BEGIN

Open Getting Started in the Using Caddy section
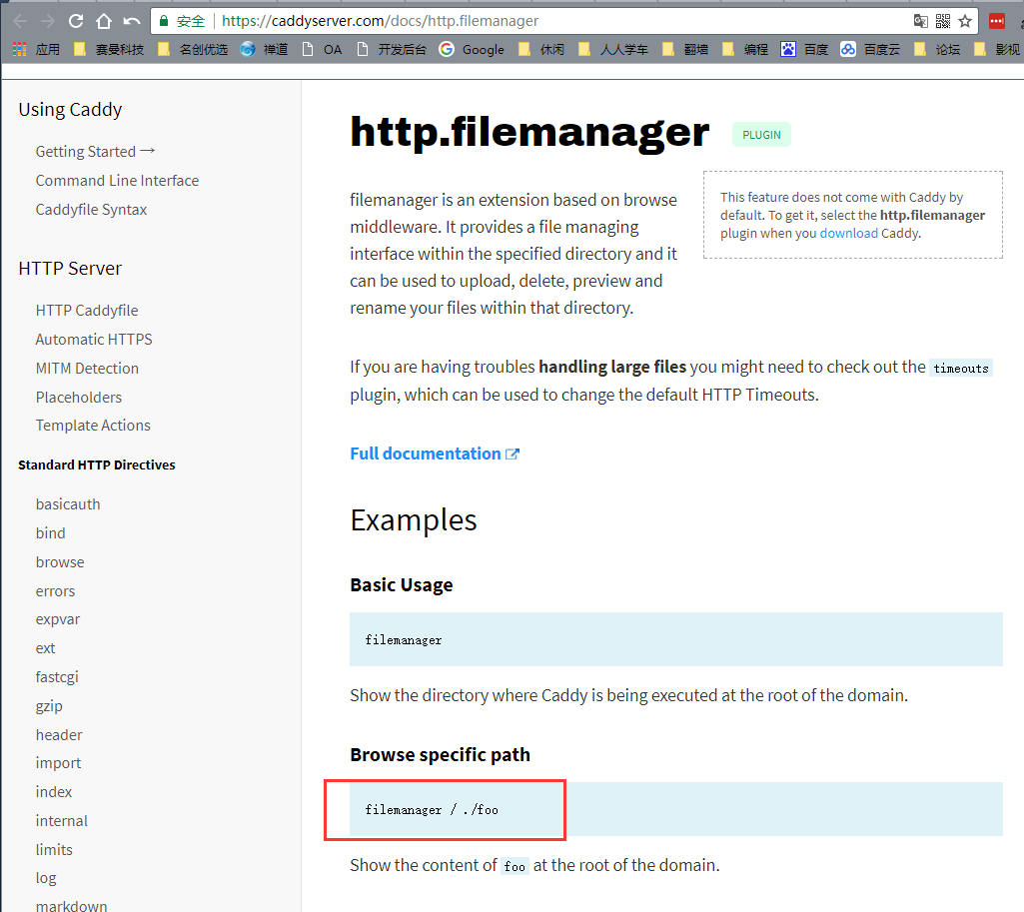 pos(86,151)
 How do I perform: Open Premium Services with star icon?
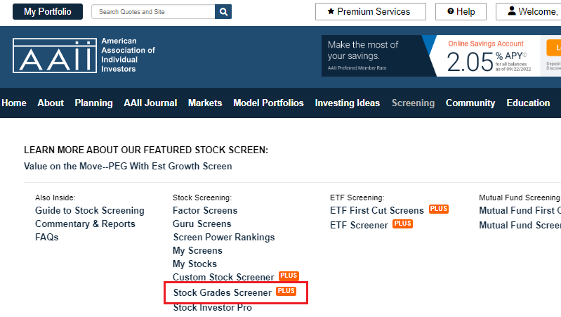370,12
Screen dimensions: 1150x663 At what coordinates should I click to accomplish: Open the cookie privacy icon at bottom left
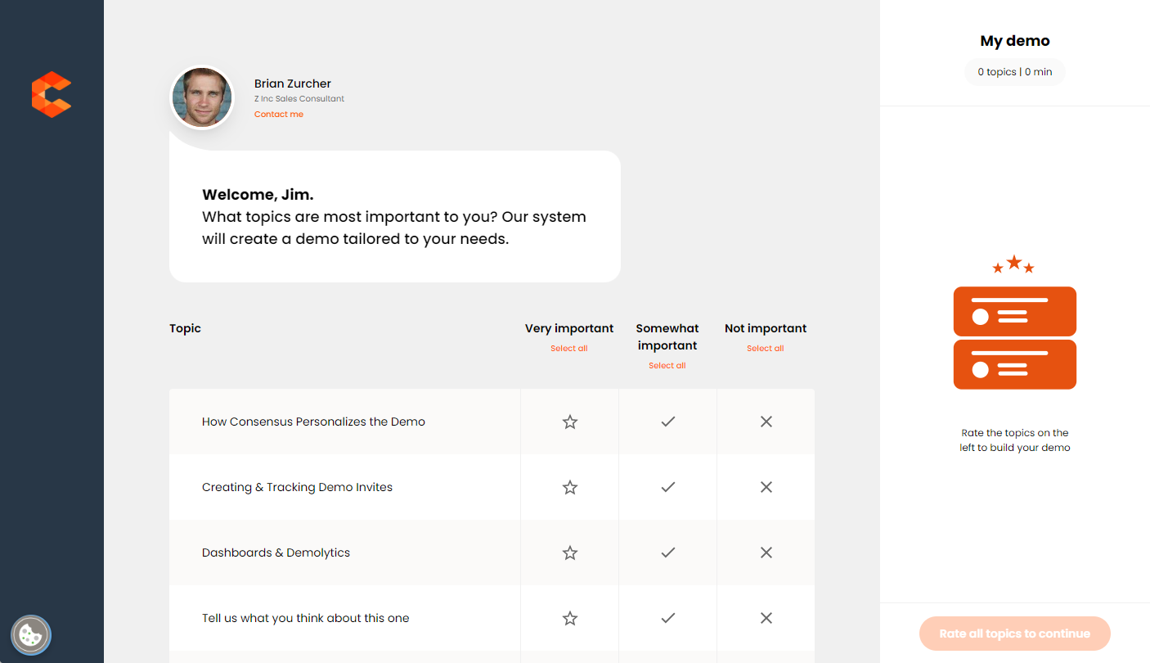pyautogui.click(x=31, y=634)
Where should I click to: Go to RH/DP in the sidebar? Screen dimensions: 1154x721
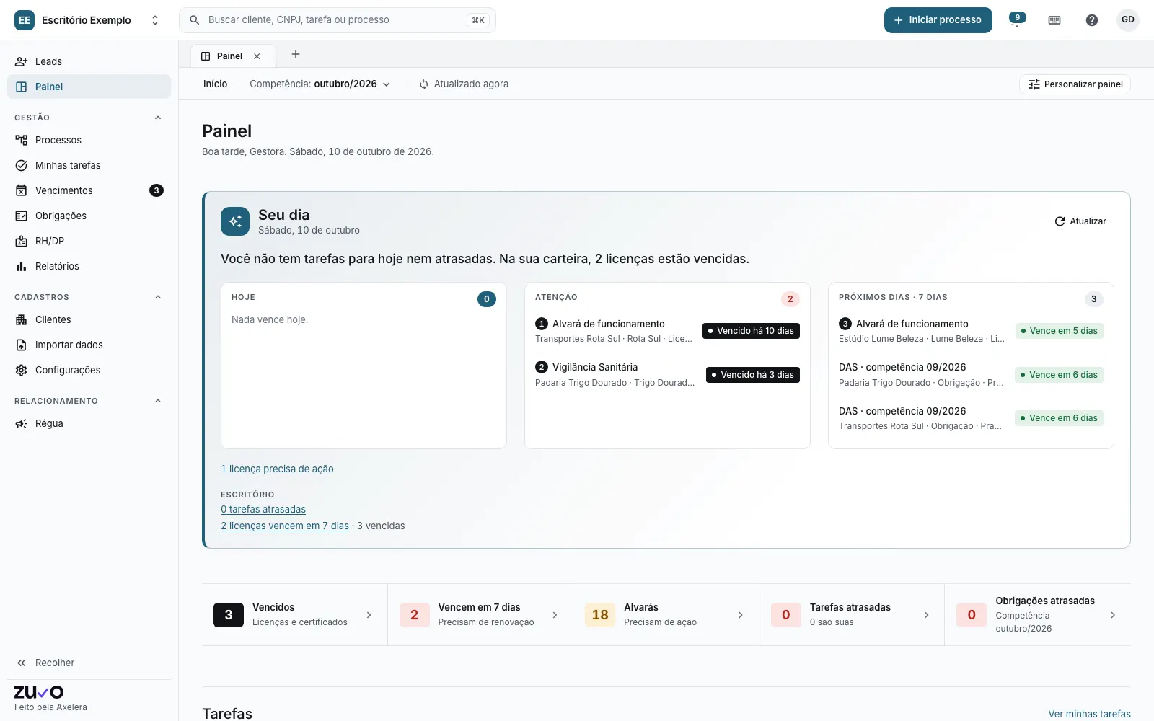[89, 241]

END

**Your instructions:** From the records given above, reproduce all text exactly and exclude each picture.

**Your solution:**
Open Getting Started in the Using Caddy section
 pos(86,151)
 How do I perform: Open Premium Services with star icon?
370,12
Screen dimensions: 1150x663 At what coordinates should I click to accomplish: Open the cookie privacy icon at bottom left
pyautogui.click(x=31, y=634)
Where should I click to: Go to RH/DP in the sidebar? Screen dimensions: 1154x721
[89, 241]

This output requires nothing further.